## What you are asked to do
If a line in the data contains "computer", copy it out.

--- Supplied information Enclosed Below ---

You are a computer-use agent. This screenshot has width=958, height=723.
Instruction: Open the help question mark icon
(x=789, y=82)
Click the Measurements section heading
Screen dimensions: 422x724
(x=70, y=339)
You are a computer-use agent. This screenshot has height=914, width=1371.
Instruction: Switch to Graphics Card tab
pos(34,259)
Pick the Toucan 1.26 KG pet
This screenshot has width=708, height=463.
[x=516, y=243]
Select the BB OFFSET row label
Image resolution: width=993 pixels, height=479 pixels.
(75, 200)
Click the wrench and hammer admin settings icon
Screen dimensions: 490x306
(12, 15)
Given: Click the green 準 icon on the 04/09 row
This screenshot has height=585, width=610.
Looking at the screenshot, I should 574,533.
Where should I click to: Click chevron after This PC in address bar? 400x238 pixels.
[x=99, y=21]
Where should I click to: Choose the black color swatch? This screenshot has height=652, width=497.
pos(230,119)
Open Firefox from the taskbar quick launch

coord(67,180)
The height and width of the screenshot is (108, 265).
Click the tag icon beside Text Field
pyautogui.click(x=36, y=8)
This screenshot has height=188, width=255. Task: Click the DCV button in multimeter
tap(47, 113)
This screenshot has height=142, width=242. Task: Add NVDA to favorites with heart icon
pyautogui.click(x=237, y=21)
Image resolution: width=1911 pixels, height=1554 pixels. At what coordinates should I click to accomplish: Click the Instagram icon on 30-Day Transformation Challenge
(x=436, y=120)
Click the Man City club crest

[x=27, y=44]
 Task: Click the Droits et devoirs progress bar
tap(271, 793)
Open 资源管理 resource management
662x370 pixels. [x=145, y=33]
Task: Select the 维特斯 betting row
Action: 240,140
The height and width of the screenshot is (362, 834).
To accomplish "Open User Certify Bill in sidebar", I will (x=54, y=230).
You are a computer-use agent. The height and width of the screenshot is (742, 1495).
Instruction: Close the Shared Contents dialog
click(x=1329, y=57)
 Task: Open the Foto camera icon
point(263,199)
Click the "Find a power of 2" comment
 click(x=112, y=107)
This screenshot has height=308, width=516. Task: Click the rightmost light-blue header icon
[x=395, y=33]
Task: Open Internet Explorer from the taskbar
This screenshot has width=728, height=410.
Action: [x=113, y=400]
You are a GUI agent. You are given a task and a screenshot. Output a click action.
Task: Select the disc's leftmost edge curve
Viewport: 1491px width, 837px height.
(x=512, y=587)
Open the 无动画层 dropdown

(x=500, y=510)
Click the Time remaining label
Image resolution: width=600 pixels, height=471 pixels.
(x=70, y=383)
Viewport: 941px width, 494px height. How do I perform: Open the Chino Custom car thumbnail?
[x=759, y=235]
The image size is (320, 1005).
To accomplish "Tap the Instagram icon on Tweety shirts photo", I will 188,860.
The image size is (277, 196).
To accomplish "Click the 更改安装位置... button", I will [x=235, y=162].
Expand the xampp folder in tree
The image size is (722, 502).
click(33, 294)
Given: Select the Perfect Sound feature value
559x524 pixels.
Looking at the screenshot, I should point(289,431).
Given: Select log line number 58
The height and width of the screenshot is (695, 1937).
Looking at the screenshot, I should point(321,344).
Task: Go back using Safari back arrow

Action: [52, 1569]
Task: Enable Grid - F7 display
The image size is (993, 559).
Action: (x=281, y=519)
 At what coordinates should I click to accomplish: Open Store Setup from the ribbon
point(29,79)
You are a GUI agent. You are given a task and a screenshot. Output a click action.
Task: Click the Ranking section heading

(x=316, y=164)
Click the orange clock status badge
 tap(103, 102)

--- End of Enclosed Supplied information ---

## Problem solution
You are a computer-use agent. This screenshot has width=958, height=723.
You are a computer-use agent. This screenshot has height=914, width=1371.
You are a computer-use agent. The height and width of the screenshot is (742, 1495).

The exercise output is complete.